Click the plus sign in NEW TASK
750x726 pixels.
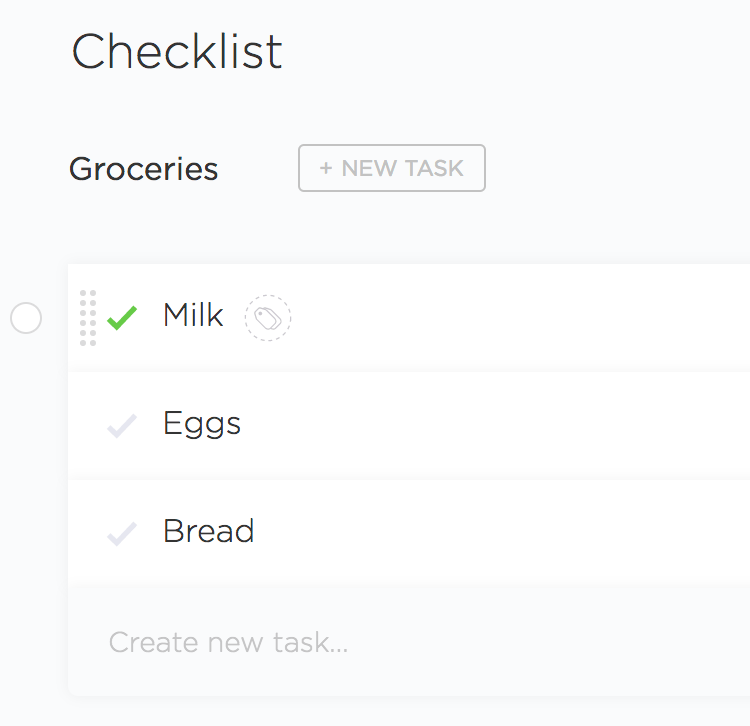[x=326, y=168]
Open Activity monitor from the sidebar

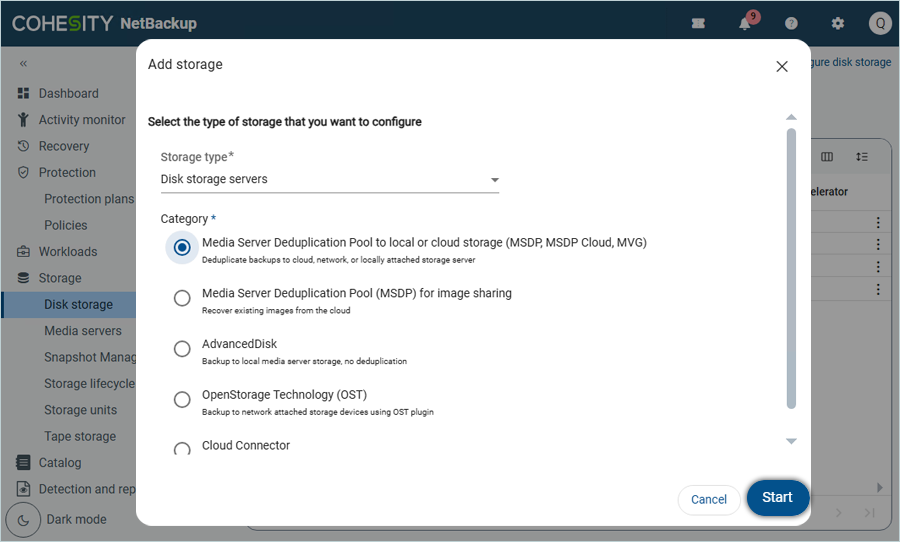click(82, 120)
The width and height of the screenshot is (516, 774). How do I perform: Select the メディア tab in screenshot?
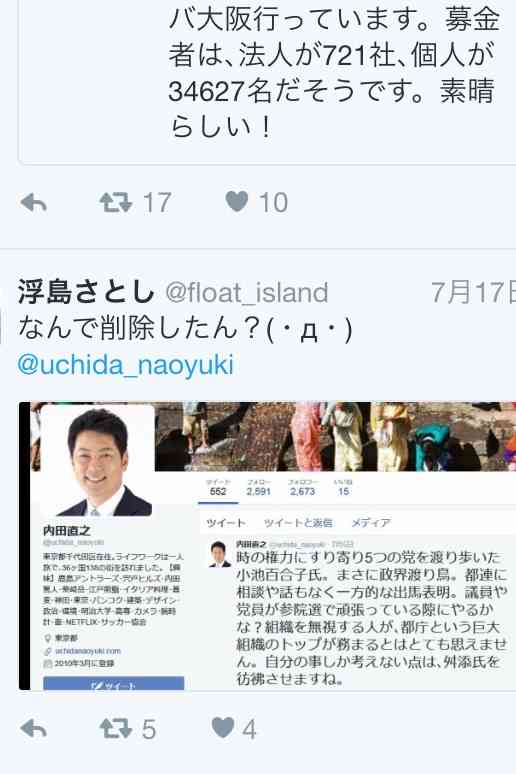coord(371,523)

### Problem details:
Nothing but the lines from the one containing "The width and" through the last line of the data should appear in the answer, copied exactly, with pictures excluded.

### Answer to this problem:
The width and height of the screenshot is (516, 774). How do I perform: Select the メディア tab in screenshot?
coord(371,523)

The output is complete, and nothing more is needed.